Passage for review =>
--- START ---
Jordan Dice, a business owner and investor from Bay City, bought the mall from Kohan in March 2023 at an online auction for just over $5,000,000. Upon buying the mall, Dice stated that he sought to renovate it and attract new tenants. One of the first tenants Dice brought to the mall was a second location of St. Laurent Brothers, a Bay City-based candy store which he also owns. Dice also announced plans to continue attracting new local tenants to the mall, in addition to repairing the parking lot and trimming greenery, as well as improving parking lot lighting and repairing the bathrooms. Shortly after his purchase, a local jewelry store had replaced a closed Kay Jewelers, and a radio station had also opened. Ross Dress for Less opened at the mall in 2024, along with a frozen yogurt shop and a smoothie shop. Both Ross and Planet Fitness occupy the former location of JCPenney. The opening of Ross was followed in 2025 by the construction of Malltopia, a four-level children's playplace inside the mall. Dice cited the playplace as an example of offering amenities beyond retail shops to help maintain the mall's viability. That same year, Dice reported that the mall's occupancy had rebounded to over 90 percent, which he attributed to an emphasis on locally-owned stores, particularly in the food court. Another event held at the mall under Dice's ownership is the annual Midland Mall Comic-Con, a comic book convention held annually inside the mall.
--- END ---
Supplied entries =>
--- START ---
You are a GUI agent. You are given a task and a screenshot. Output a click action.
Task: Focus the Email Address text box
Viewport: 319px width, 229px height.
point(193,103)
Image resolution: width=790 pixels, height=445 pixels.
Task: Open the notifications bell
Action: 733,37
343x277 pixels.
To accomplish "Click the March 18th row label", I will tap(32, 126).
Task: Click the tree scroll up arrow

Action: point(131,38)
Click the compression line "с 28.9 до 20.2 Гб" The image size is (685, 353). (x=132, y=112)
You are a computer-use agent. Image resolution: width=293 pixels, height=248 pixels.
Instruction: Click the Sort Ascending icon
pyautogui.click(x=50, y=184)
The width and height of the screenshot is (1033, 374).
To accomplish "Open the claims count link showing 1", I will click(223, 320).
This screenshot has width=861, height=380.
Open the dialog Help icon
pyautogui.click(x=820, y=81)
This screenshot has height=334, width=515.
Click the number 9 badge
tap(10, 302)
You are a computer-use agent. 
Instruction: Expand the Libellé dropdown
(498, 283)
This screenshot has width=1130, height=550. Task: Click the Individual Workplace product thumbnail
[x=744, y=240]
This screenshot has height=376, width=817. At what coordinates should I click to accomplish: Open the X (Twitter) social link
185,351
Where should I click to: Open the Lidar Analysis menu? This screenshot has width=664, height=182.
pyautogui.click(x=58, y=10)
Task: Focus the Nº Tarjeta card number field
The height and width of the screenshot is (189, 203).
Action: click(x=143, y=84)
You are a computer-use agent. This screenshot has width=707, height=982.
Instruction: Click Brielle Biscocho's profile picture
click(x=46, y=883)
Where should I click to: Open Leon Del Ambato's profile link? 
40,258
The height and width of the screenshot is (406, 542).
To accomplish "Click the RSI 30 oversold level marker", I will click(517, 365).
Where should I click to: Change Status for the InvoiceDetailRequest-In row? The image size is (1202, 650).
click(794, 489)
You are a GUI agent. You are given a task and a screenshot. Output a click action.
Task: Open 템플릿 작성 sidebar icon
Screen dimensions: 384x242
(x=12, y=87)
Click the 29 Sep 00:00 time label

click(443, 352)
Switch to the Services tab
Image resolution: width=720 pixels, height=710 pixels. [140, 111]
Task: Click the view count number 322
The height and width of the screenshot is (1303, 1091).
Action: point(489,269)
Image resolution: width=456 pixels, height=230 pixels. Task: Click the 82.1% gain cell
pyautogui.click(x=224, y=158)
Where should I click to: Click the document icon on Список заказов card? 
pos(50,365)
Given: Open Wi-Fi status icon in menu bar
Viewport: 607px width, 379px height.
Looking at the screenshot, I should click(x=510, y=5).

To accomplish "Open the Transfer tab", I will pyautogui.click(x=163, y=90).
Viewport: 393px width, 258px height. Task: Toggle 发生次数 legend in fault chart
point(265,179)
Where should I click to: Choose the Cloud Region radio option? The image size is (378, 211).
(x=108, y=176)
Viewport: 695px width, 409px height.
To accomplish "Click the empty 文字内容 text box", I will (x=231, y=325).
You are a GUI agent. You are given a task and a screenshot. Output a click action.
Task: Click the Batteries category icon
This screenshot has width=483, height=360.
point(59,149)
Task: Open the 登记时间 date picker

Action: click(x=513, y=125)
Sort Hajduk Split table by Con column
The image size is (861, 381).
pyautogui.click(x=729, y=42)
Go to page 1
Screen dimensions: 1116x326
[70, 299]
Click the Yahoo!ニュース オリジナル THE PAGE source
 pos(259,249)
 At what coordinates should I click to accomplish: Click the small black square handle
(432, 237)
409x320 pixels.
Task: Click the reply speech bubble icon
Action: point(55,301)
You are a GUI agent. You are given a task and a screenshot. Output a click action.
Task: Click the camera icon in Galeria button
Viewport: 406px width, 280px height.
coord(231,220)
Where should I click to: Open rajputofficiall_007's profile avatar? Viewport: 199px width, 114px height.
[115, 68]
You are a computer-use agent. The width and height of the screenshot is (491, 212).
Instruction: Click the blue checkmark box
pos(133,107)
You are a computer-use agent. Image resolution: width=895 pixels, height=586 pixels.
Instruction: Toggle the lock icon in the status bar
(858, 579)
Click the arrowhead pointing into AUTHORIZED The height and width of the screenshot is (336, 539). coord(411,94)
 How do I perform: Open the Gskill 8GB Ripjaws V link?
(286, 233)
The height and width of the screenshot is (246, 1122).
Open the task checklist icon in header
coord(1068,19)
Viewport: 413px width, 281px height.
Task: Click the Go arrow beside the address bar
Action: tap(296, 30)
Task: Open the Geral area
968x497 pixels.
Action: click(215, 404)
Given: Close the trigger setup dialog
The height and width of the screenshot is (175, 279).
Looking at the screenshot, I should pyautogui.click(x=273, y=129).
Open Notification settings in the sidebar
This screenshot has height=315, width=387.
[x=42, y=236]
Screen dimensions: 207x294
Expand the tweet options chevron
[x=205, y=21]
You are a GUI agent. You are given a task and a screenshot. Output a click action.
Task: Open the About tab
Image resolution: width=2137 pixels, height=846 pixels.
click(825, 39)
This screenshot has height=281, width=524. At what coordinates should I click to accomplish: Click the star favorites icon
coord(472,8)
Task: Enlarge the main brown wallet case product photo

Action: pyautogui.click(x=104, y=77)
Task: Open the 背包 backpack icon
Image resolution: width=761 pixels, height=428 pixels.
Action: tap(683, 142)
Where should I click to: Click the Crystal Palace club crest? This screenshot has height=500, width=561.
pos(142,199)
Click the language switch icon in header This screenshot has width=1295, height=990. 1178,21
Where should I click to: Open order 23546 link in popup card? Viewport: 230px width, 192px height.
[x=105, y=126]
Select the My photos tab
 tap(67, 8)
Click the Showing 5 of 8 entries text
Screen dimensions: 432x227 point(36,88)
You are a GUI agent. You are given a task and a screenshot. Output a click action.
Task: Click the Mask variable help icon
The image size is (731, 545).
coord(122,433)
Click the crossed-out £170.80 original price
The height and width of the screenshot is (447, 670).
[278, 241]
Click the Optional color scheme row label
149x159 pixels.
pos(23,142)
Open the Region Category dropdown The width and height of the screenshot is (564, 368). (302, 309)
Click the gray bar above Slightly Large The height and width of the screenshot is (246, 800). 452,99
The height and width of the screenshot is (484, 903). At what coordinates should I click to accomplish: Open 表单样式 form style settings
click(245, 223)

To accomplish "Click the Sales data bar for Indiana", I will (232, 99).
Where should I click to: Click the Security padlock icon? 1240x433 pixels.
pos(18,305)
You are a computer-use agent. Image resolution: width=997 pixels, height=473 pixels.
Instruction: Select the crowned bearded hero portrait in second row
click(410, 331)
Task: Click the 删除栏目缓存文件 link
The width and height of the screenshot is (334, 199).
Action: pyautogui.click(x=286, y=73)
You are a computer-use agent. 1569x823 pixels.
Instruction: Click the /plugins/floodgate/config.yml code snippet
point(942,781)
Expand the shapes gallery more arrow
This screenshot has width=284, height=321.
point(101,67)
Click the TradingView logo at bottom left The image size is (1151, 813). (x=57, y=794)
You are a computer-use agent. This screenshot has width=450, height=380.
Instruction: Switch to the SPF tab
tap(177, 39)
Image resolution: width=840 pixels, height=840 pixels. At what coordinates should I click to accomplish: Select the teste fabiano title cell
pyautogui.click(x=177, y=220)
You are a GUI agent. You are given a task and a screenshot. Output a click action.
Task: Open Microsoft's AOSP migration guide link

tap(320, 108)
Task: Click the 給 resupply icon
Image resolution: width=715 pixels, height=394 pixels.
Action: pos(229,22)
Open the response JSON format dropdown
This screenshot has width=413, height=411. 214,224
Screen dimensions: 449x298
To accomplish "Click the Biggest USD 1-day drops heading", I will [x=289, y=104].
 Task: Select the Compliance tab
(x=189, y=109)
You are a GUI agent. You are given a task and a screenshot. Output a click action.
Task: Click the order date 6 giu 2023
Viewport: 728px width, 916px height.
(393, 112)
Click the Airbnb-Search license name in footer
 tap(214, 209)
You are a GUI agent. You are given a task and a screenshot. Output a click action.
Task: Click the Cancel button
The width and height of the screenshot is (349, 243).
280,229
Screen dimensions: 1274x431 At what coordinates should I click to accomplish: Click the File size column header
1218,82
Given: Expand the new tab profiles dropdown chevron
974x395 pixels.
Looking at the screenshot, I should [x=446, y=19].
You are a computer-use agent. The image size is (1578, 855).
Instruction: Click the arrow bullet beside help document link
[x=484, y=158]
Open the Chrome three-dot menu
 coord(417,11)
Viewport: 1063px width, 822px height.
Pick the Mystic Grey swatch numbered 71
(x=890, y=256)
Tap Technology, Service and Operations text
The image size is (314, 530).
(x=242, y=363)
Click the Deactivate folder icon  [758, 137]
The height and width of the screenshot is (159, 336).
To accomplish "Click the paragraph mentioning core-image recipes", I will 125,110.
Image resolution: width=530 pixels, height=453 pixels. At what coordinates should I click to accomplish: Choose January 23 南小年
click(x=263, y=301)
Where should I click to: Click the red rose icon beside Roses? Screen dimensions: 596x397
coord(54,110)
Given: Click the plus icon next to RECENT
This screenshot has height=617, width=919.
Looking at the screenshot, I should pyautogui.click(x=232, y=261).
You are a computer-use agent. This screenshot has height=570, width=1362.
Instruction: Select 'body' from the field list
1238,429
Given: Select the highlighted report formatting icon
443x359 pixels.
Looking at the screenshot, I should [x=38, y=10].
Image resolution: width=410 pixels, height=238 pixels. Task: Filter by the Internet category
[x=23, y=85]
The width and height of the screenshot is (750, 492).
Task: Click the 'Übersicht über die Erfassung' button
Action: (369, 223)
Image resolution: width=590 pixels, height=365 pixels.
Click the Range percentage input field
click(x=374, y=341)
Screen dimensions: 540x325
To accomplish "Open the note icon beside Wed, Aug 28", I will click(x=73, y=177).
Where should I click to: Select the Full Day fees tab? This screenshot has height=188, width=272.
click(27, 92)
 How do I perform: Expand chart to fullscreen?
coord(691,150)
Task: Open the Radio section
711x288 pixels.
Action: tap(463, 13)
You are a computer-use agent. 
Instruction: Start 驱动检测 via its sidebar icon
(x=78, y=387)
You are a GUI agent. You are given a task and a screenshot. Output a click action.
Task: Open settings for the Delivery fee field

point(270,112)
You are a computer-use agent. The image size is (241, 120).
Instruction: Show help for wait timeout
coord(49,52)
--- END ---
Exercise goal => According to the mall passage, what two businesses occupy the former JCPenney location?

Task output => Ross Dress for Less and Planet Fitness.